## Records excerpted from a collection
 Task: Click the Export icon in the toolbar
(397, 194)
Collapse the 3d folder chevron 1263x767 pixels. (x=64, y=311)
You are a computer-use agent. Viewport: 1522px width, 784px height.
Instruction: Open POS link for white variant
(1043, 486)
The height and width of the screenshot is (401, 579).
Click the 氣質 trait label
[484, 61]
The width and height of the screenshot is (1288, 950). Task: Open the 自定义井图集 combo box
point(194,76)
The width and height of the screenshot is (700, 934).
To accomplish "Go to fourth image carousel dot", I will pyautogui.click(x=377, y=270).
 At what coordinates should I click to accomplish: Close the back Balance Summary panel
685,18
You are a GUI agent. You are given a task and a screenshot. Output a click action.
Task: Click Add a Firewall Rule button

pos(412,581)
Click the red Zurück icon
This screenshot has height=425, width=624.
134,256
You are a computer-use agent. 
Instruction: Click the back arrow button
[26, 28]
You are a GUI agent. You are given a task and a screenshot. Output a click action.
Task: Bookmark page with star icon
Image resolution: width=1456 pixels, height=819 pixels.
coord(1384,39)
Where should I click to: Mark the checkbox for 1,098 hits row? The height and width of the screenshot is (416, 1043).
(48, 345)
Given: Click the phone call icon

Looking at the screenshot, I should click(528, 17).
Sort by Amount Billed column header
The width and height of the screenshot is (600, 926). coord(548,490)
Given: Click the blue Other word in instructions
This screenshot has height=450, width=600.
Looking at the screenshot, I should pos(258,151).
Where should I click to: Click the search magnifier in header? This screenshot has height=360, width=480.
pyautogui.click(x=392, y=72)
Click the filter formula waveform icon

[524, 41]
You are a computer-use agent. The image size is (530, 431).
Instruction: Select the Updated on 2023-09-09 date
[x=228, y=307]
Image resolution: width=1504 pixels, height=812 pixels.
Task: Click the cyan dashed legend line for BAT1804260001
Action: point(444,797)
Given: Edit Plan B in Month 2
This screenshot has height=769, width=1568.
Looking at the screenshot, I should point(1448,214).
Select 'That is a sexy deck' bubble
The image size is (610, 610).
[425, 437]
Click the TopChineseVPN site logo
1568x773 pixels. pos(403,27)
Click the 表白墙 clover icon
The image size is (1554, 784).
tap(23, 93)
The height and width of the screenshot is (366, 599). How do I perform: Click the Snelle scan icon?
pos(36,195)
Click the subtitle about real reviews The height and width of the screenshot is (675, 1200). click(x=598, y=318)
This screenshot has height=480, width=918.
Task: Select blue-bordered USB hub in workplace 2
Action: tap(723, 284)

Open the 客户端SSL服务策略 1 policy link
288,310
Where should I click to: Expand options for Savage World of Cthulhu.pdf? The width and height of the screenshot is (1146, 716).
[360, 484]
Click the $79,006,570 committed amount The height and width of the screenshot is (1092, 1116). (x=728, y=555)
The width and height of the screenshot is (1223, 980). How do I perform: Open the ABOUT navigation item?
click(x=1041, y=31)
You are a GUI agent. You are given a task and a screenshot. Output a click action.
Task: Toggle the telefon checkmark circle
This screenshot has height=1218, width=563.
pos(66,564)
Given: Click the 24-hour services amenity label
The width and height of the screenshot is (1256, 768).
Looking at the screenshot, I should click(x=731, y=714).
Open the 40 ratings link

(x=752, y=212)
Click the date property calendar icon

## WORK INSTRUCTIONS
Render every line of the material above as a JSON list of strings, one string per line, omitting blank lines.

## RESPONSE BELOW
[
  " Task: Click the Export icon in the toolbar",
  "(397, 194)",
  "Collapse the 3d folder chevron 1263x767 pixels. (x=64, y=311)",
  "You are a computer-use agent. Viewport: 1522px width, 784px height.",
  "Instruction: Open POS link for white variant",
  "(1043, 486)",
  "The height and width of the screenshot is (401, 579).",
  "Click the 氣質 trait label",
  "[484, 61]",
  "The width and height of the screenshot is (1288, 950). Task: Open the 自定义井图集 combo box",
  "point(194,76)",
  "The width and height of the screenshot is (700, 934).",
  "To accomplish \"Go to fourth image carousel dot\", I will pyautogui.click(x=377, y=270).",
  " At what coordinates should I click to accomplish: Close the back Balance Summary panel",
  "685,18",
  "You are a GUI agent. You are given a task and a screenshot. Output a click action.",
  "Task: Click Add a Firewall Rule button",
  "pos(412,581)",
  "Click the red Zurück icon",
  "This screenshot has height=425, width=624.",
  "134,256",
  "You are a computer-use agent. ",
  "Instruction: Click the back arrow button",
  "[26, 28]",
  "You are a GUI agent. You are given a task and a screenshot. Output a click action.",
  "Task: Bookmark page with star icon",
  "Image resolution: width=1456 pixels, height=819 pixels.",
  "coord(1384,39)",
  "Where should I click to: Mark the checkbox for 1,098 hits row? The height and width of the screenshot is (416, 1043).",
  "(48, 345)",
  "Given: Click the phone call icon",
  "Looking at the screenshot, I should click(528, 17).",
  "Sort by Amount Billed column header",
  "The width and height of the screenshot is (600, 926). coord(548,490)",
  "Given: Click the blue Other word in instructions",
  "This screenshot has height=450, width=600.",
  "Looking at the screenshot, I should pos(258,151).",
  "Where should I click to: Click the search magnifier in header? This screenshot has height=360, width=480.",
  "pyautogui.click(x=392, y=72)",
  "Click the filter formula waveform icon",
  "[524, 41]",
  "You are a computer-use agent. The image size is (530, 431).",
  "Instruction: Select the Updated on 2023-09-09 date",
  "[x=228, y=307]",
  "Image resolution: width=1504 pixels, height=812 pixels.",
  "Task: Click the cyan dashed legend line for BAT1804260001",
  "Action: point(444,797)",
  "Given: Edit Plan B in Month 2",
  "This screenshot has height=769, width=1568.",
  "Looking at the screenshot, I should point(1448,214).",
  "Select 'That is a sexy deck' bubble",
  "The image size is (610, 610).",
  "[425, 437]",
  "Click the TopChineseVPN site logo",
  "1568x773 pixels. pos(403,27)",
  "Click the 表白墙 clover icon",
  "The image size is (1554, 784).",
  "tap(23, 93)",
  "The height and width of the screenshot is (366, 599). How do I perform: Click the Snelle scan icon?",
  "pos(36,195)",
  "Click the subtitle about real reviews The height and width of the screenshot is (675, 1200). click(x=598, y=318)",
  "This screenshot has height=480, width=918.",
  "Task: Select blue-bordered USB hub in workplace 2",
  "Action: tap(723, 284)",
  "Open the 客户端SSL服务策略 1 policy link",
  "288,310",
  "Where should I click to: Expand options for Savage World of Cthulhu.pdf? The width and height of the screenshot is (1146, 716).",
  "[360, 484]",
  "Click the $79,006,570 committed amount The height and width of the screenshot is (1092, 1116). (x=728, y=555)",
  "The width and height of the screenshot is (1223, 980). How do I perform: Open the ABOUT navigation item?",
  "click(x=1041, y=31)",
  "You are a GUI agent. You are given a task and a screenshot. Output a click action.",
  "Task: Toggle the telefon checkmark circle",
  "This screenshot has height=1218, width=563.",
  "pos(66,564)",
  "Given: Click the 24-hour services amenity label",
  "The width and height of the screenshot is (1256, 768).",
  "Looking at the screenshot, I should click(x=731, y=714).",
  "Open the 40 ratings link",
  "(x=752, y=212)",
  "Click the date property calendar icon"
]